スケジュールは出来るだけ余裕をもっていたはずなのだが、今回は曲作りが難産でレコーディングもどんどんずれてしまい、それ
に重ねてもう直ぐ発売するアルバムの為のプロモートや、このPVの為の準備が立て込んでいて、自分のペースというものが乱
されたということもある。
一ヵ月後にはツアーが始まるし、ボーカルの隆之は構成やダンスにも意見を言っていかなければならない。
 様々な要因が重なっていて、あの時現われた初音に、そのイライラをぶつけてしまったのかもしれない。
(後から後悔してたってしかたないのにな)
まさか、初音がバンド創設時のファンだとは思わなかった。
それならばもっと違う対応をしていたはずだ。
 「・・・・・桜井サン」
 「は、はいっ」
 本当は、裕人のように名前の方を呼びたかった。
初音・・・・・初めての音。

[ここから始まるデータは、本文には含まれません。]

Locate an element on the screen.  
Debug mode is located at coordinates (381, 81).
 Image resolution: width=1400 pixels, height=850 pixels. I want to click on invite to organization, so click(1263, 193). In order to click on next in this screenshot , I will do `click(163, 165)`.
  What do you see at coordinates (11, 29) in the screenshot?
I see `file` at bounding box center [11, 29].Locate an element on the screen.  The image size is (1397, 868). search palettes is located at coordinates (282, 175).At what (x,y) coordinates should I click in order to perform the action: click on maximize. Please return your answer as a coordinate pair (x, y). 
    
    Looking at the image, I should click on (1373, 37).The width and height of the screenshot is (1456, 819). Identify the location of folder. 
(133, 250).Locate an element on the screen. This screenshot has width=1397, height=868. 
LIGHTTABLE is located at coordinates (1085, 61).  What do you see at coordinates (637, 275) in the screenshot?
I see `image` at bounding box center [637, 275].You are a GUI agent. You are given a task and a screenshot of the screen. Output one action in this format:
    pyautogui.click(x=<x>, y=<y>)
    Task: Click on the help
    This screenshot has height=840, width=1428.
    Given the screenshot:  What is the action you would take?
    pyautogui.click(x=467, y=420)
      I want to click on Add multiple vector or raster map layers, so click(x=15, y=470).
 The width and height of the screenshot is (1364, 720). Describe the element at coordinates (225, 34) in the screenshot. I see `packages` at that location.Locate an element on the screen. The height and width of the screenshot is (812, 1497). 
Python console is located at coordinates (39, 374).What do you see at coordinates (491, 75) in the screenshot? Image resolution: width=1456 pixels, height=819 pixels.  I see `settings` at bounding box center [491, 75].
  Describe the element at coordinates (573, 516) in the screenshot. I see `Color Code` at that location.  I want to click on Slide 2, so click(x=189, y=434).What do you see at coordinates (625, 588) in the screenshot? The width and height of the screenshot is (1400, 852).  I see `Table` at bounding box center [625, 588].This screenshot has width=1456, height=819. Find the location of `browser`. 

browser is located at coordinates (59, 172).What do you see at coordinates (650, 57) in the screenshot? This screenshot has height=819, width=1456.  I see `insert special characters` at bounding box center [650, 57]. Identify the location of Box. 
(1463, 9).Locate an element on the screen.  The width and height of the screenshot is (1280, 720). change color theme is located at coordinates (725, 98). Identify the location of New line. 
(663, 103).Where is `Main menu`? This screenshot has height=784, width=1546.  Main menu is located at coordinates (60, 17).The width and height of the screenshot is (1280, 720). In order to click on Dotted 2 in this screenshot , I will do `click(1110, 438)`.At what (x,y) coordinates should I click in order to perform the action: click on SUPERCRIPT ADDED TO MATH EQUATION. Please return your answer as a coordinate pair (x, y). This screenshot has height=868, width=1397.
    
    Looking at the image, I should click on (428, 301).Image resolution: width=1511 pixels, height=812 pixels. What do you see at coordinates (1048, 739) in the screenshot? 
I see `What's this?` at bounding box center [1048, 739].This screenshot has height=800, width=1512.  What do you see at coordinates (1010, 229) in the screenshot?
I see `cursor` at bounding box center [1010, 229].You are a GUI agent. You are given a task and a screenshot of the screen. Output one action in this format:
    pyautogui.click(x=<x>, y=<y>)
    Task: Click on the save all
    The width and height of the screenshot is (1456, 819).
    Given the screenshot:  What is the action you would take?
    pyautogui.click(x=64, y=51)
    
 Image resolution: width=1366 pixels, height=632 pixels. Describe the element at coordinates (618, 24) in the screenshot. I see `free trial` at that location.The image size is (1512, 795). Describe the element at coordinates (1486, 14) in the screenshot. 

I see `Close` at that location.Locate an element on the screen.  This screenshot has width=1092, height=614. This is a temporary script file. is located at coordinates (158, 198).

隆之にとっては耳に残る綺麗な名前だ。
しかし、今の自分と初音の関係では、とても名前を呼ぶことは出来なかった。
 「君も来たらいい」
 「あ、あの、でも・・・・・」
 「それとも、時間が無いとか?」
 「い、いえ・・・・・」
 「・・・・・酒の席だったら、【GAZEL】の裏話とかも聞けるかもしれない」
(こんな言葉で気を引くなんて・・・・・情けない)
それでも、これは口下手な自分の精一杯の誘い文句だった。
 「・・・・・」
 初音はまだ迷っているようで、手に持っているペンをせわしなく動かしている。
これ以上なんと言ったらいいのか分からない隆之は、無意識に裕人の方へ視線を向けてしまった。
(・・・・・笑ってる)
今までの隆之と初音のやり取りをどんな風に見ていたのか、裕人は口元に笑みを浮かべたまま・・・・・近付いては来てくれな
い。
(自分で誘えってことか?)
 「あー」
 「・・・・・」
 「・・・・・え、っと・・・・・」
(・・・・・くそっ)
数あるラブソングを唄い、涙させるほどのボーカリストの隆之も、現実に誰かを口説くことは不慣れだ。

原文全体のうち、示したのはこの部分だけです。